Por seis votos contra cinco, STF decide que Lei de Biossegurança não fere a Constituição. ANPG comemora a decisão que considera uma vitória para a comunidade científica e para a população brasileira

Por seis votos contra cinco, o Supremo Tribunal Federal (STF) liberou nesta quinta-feira (29) as pesquisas científicas com células-tronco embrionárias sem nenhuma restrição, como previsto na Lei de Biossegurança.

O julgamento começou em março. A discussão foi interrompida por um pedido de vista do ministro Carlos Alberto Menezes Direito. Na quarta (28), o tema voltou à pauta do STF. Depois de quase 11 horas, o julgamento foi novamente suspenso e concluído nesta quinta, após quase cinco horas de sessão.

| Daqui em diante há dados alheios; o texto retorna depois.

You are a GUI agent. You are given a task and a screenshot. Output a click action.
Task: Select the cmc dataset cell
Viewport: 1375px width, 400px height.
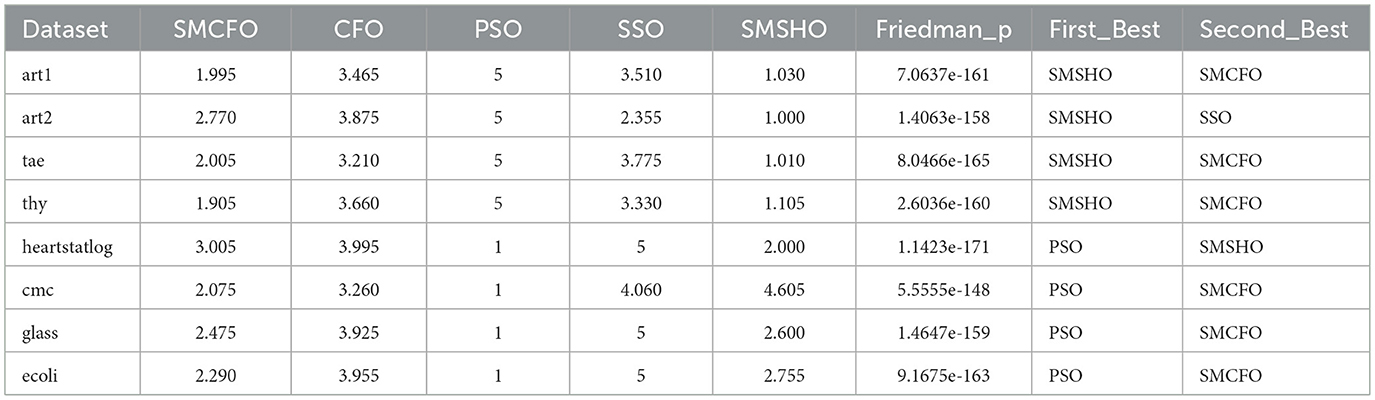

Aprovada pelo Congresso Nacional em 2005, a Lei de Biossegurança foi alvo de uma Ação Direta de Inconstitucionalidade (Adin) do então procurador-geral da República, Cláudio Fonteles. Ele alegou que a legislação fere a proteção constitucional do direito à vida e a dignidade da pessoa humana. Para Fonteles, a vida humana começa com a fecundação.

Para o diretor de residência médica da Associação Nacional dos Pós Graduandos (ANPG) e integrante do Conselho Nacional de Saúde, Francisco Mogadouro, a decisão representa uma vitória, não só para a comunidade científica, com para a população brasileira que poderá ser beneficiada com os resultados das pesquisas.

"A Ação de Inconstitucionalidade é de cunho religioso e não cabe como argumentação em um Estado laico. A aprovação foi o primeiro, e mais importante passo, para dar início a pesquisas com células troco embrionárias, que tem grande potencial e podem gerar bons resultados para as futuras gerações", disse.

Ao encerrar a discussão, o presidente do Supremo, Gilmar Mendes, disse que o julgamento era um "marco". "É em momentos como este que podemos perceber que a aparente onipotência do tribunal constitucional não pode restringir o legislador", declarou.

A lei prevê que os embriões usados nas pesquisas sejam inviáveis ou estejam congelados há três anos ou mais e veta a comercialização do material biológico. Também exige a autorização do casal.